▸ To-do list
[a] In the Bitcoin bridge message, since when has the system been running without interruptions?
[b] Transcribe the stretch of the Bitcoin bridge message from "The system is" through "the right PoW.".

▸ Text excerpt
-----

The system is decentralized: any user can submit Bitcoin headers to build
the Bridge view of Bitcoin. The Bridge maintains the canonical chain and
all potential forks. All forks can be extended with block headers having
the right PoW.
The codebase is based on Bitcoinj.
The system has been running since 2018 without interruptions.
The SPV proof verifier is protected from Merkle node type confusions
(64-byte txs).

Sergio

On Mon, May 25, 2026 at 3:37 PM jeremy <jeremy.l.rubin@gmail.com> wrote:

> I received the below as reply-one and am forwarding with permission:
>
> ------
>
>
> Hi Jeremy,
>
> This is a presentation I did in 2016 on SPV as "Satoshi's scaling
> solution".
>
> There are no new types of proofs, just old fashioned proofs-of-coin and
> proofs-of-spend. My approach was to try to envision what the whole network
> would need to look like.
>
> A common objection to SPV was that full nodes would be "overloaded", so I
> introduced spv-serving light nodes with different services.

-----

▸ Data segment
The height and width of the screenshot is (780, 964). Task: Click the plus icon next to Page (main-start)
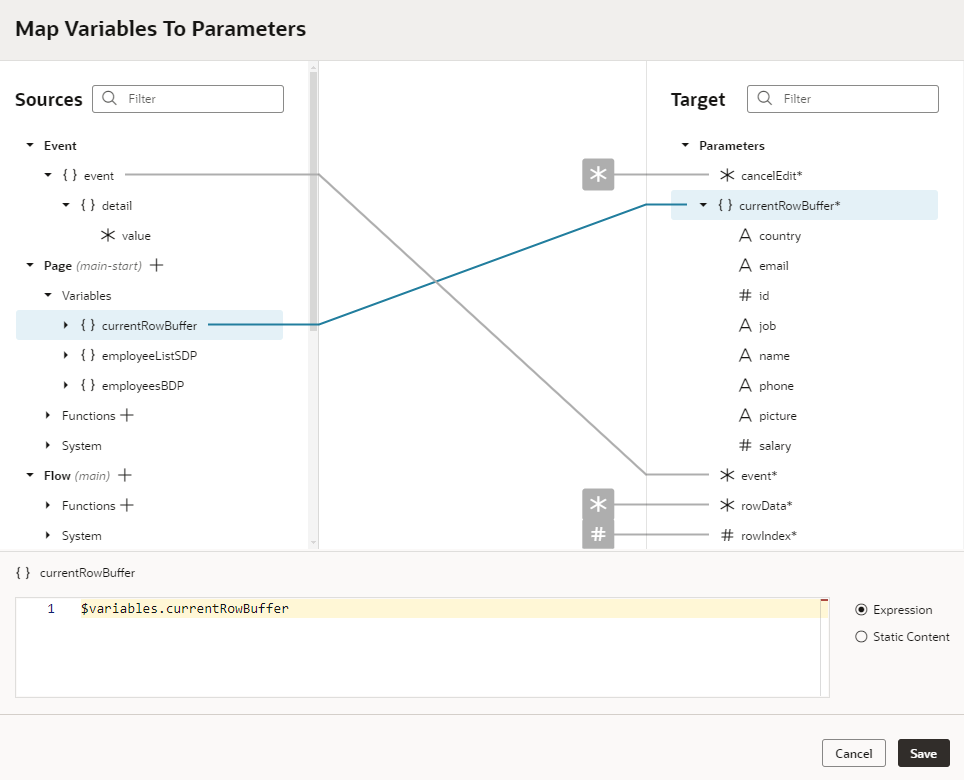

-----

▸ Worked solutions
[a] Since 2018.

[b]
The system is decentralized: any user can submit Bitcoin headers to build
the Bridge view of Bitcoin. The Bridge maintains the canonical chain and
all potential forks. All forks can be extended with block headers having
the right PoW.